## WORK ORDER
Omit the images. Copy each entry word for word.

## INPUT FOR THIS TASK

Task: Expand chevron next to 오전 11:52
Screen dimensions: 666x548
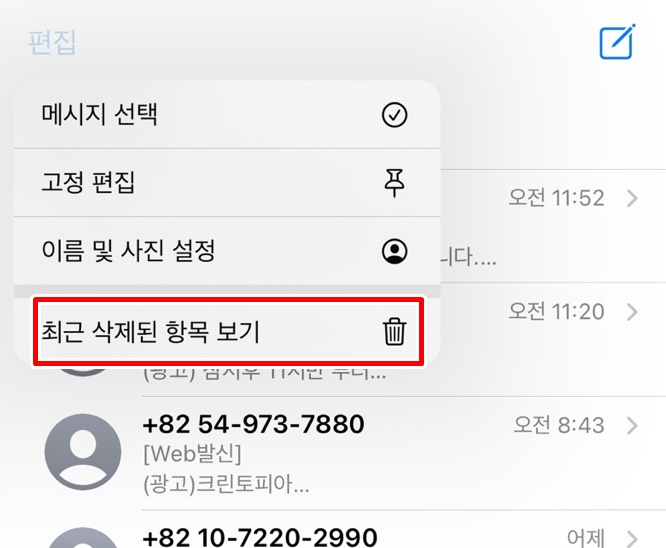Action: (x=632, y=198)
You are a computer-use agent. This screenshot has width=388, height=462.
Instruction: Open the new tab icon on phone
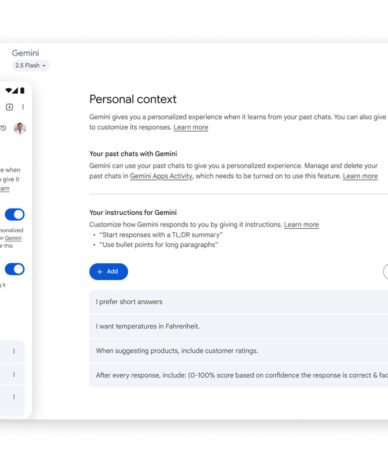coord(9,107)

## RESULT
Task: Expand chevron next to 오전 11:52
Screen dimensions: 666x548
Action: (x=632, y=198)
You are a computer-use agent. This screenshot has width=388, height=462.
Instruction: Open the new tab icon on phone
coord(9,107)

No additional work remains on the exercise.